On rare occasions, people posed as much of a threat as the snakes and bugs. During one of his last field seasons in graduate school, Begley and his local guides, one of whom was just 15, encountered a well-known bandit—the Jesse James of Honduras, “the boogeyman you scare the kids with”—brandishing a gun. The bandit had been hiding in the jungle to evade law enforcement and was less than thrilled to cross paths with an American academic who might reveal his whereabouts. Begley and his companions got away by sneaking off at night. To avoid leaving footprints, they waded through a river.

Begley tells this story over a beer at a nearly deserted bar not far from the wreck of the Brooklyn. His shoulders suddenly drawn tight, he says he doesn’t know how to reckon with this memory, so he tries mostly not to think about it, how it would have taken days or weeks for anyone to find their bodies. For hours they had no idea whether they’d gotten away or not.
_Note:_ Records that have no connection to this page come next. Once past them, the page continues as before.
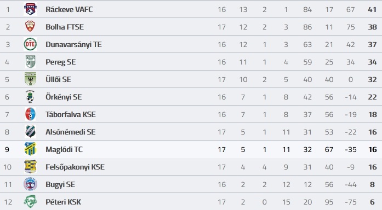Screen dimensions: 382x210
Task: Click the Péteri KSK green logo
Action: [x=31, y=202]
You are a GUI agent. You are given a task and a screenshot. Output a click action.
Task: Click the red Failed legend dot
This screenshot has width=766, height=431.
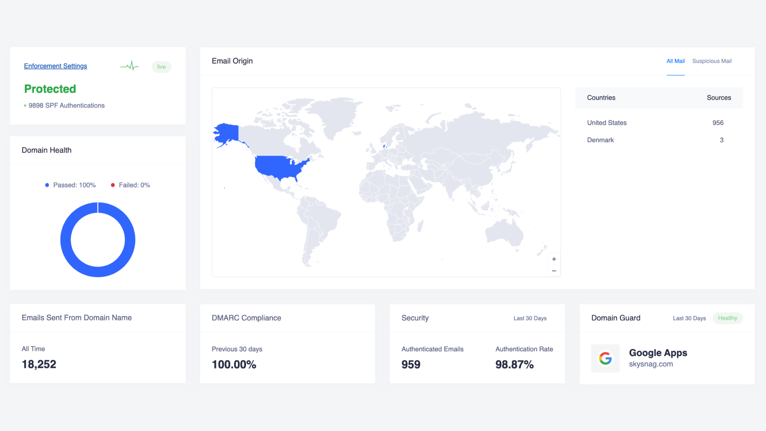point(113,185)
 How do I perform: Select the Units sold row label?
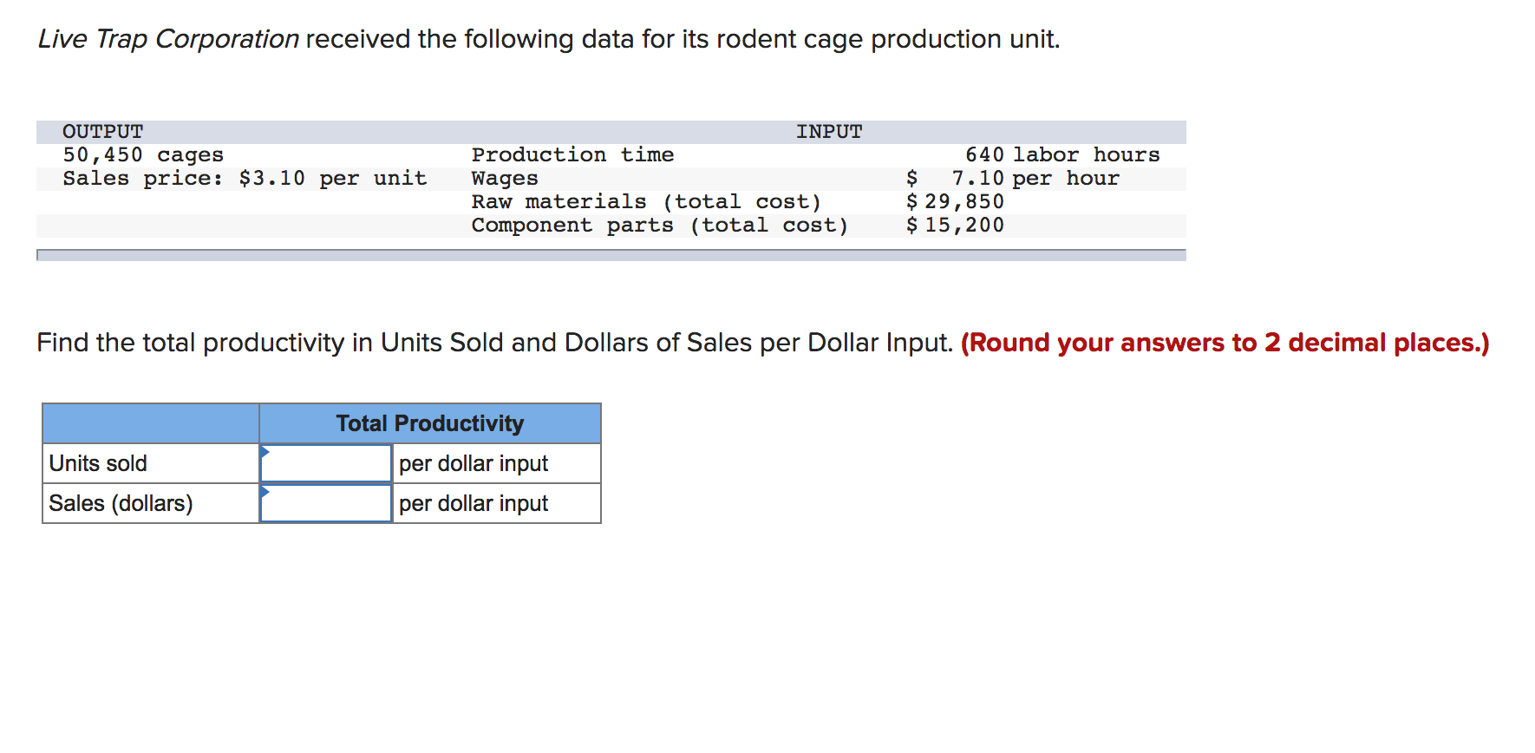click(x=97, y=462)
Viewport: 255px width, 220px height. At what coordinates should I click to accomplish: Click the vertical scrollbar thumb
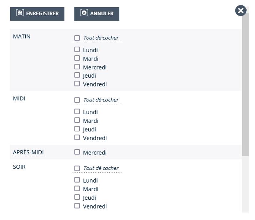click(245, 85)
As they walked, Begley found himself imagining the movie version of the escape, where he’d come up with some ingenious plan if the bandits caught up with them. But no scheme announced itself. He was just tired and afraid. “I remember thinking, I could have gone to law school.”

 

When Begley started his fieldwork, archaeologists had been working in eastern Honduras for about 70 years. There was a lot they still didn’t know about the people who had lived there centuries earlier. But they had an essential source of information all around them—the indigenous Pech, the group’s likely descendants.

Begley turned to the Pech for help throughout his research. He was part of an early wave of archaeologists paying close attention to the needs and knowledge of local populations, says Rosemary Joyce, an archaeologist at the University of California, Berkeley. “We needed to learn to be collaborative. We needed to learn to talk to the local people, to listen to them,” Joyce says. Begley was “consistently already there.” Others have written about the Pech, but “Chris is the person who has spent the most time with them, and that definitely comes out in his writing,” says Mark Bonta, a geographer at Penn State Altoona.

Without their help, Begley says he would never have found the 125 sites he documented in his dissertation. (He estimates that since completing his dissertation he’s documented another 75 and that around 400 sites belonging to this group have been identified in total.) His Pech collaborators knew where all the sites were, big and small. They also helped Begley interpret what he was seeing. When he found the remains of grinding stones at some of the sites he excavated, he assumed they must have been used to mill corn. The Pech corrected him, saying they used grinding stones for manioc, or cassava, as well.

Completed in 1999, Begley’s dissertation offered the most reliable modern data about the archaeology of the Mosquitia, according to Joyce. “He’s the one person who’s actually done extensive work in this area,” she says.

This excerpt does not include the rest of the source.